### [Your objective]
Transcribe the records below word for word, beginning with the first line and stopping after the line that contains "Brands (619, 139)"; pictures are not part of the copy.

### [Working data]
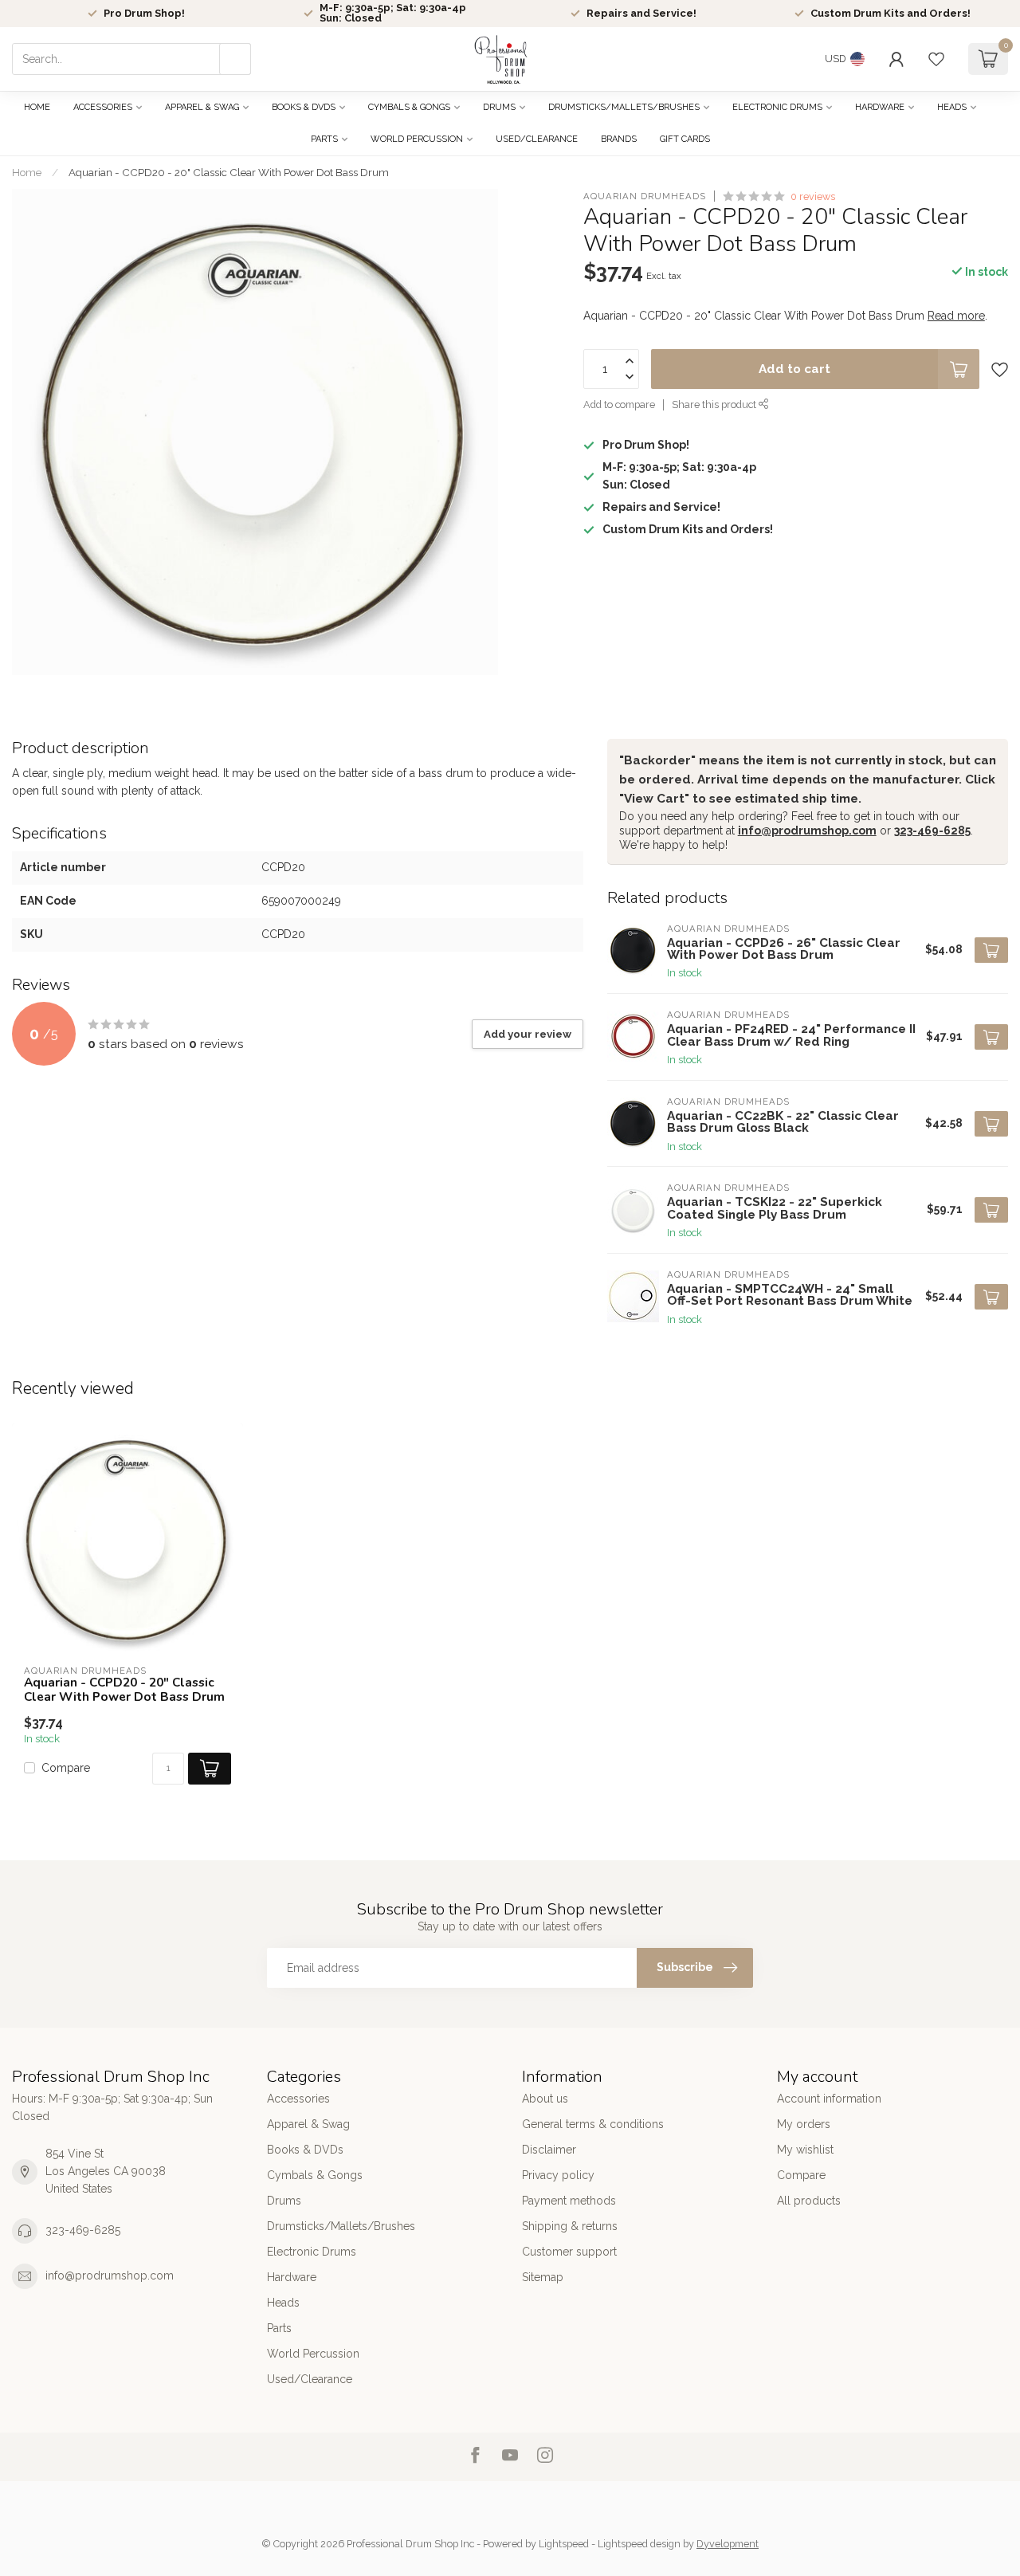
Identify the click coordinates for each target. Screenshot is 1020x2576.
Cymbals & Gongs (409, 107)
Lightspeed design (639, 2544)
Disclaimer (549, 2149)
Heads (952, 107)
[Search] (235, 59)
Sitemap (542, 2277)
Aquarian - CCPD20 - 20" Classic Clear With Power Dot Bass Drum (229, 172)
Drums (499, 107)
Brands (619, 139)
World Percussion (417, 139)
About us (545, 2098)
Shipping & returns (570, 2226)
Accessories (102, 107)
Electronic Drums (777, 107)
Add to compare (619, 405)
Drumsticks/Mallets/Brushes (624, 107)
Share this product (715, 405)
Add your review (527, 1033)
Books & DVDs (303, 107)
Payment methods (569, 2200)
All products (809, 2200)
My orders (803, 2124)
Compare (65, 1768)
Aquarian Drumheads (644, 196)
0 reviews (812, 196)
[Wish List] (936, 59)
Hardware (879, 107)
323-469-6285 (932, 830)
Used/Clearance (537, 139)
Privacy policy (558, 2175)
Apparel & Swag (202, 107)
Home (37, 107)
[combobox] (131, 59)
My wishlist (805, 2149)
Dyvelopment (727, 2544)
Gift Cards (685, 139)
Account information (829, 2098)
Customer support (569, 2251)
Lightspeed (564, 2544)
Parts (324, 139)
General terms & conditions (593, 2124)
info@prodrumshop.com (807, 830)
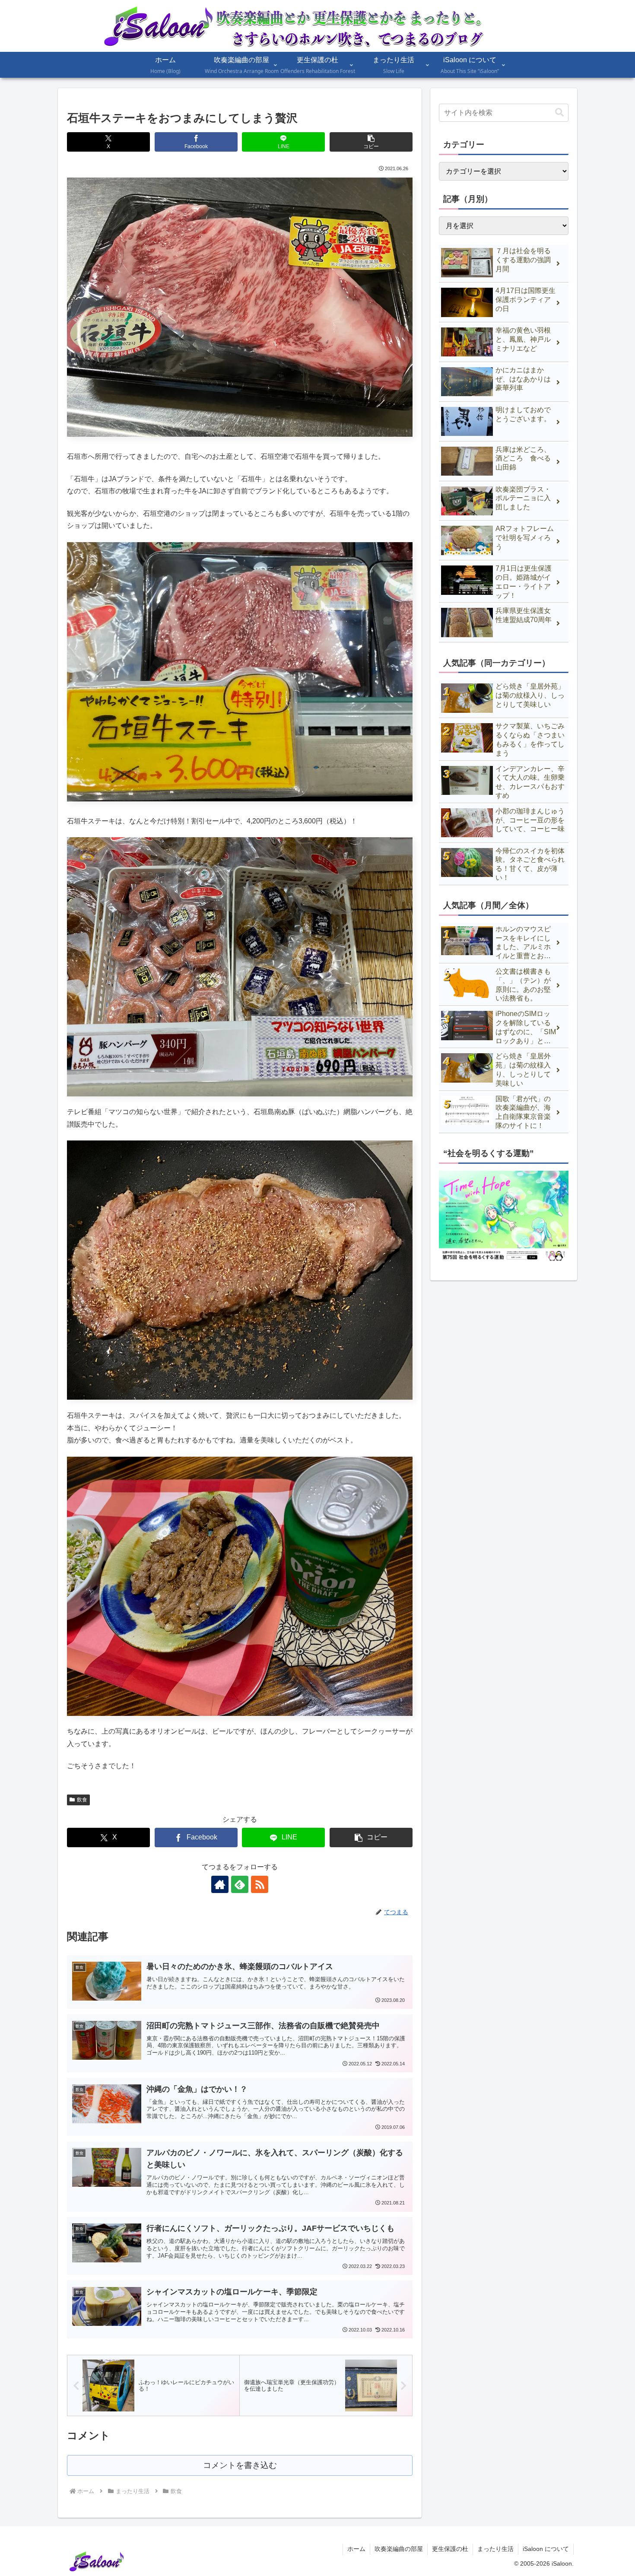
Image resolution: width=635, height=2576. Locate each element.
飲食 (82, 1800)
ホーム (356, 2548)
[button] (371, 142)
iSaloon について (546, 2548)
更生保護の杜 (450, 2548)
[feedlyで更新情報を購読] (239, 1884)
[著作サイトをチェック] (220, 1884)
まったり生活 (495, 2548)
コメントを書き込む (240, 2465)
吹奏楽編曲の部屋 (399, 2548)
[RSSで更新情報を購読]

### [Output of the task]
Identify the click coordinates for each target. Screenshot is 1020x2576.
Cymbals & Gongs (409, 107)
Lightspeed design (639, 2544)
Disclaimer (549, 2149)
Heads (952, 107)
[Search] (235, 59)
Sitemap (542, 2277)
Aquarian - CCPD20 - 20" Classic Clear With Power Dot Bass Drum (229, 172)
Drums (499, 107)
Brands (619, 139)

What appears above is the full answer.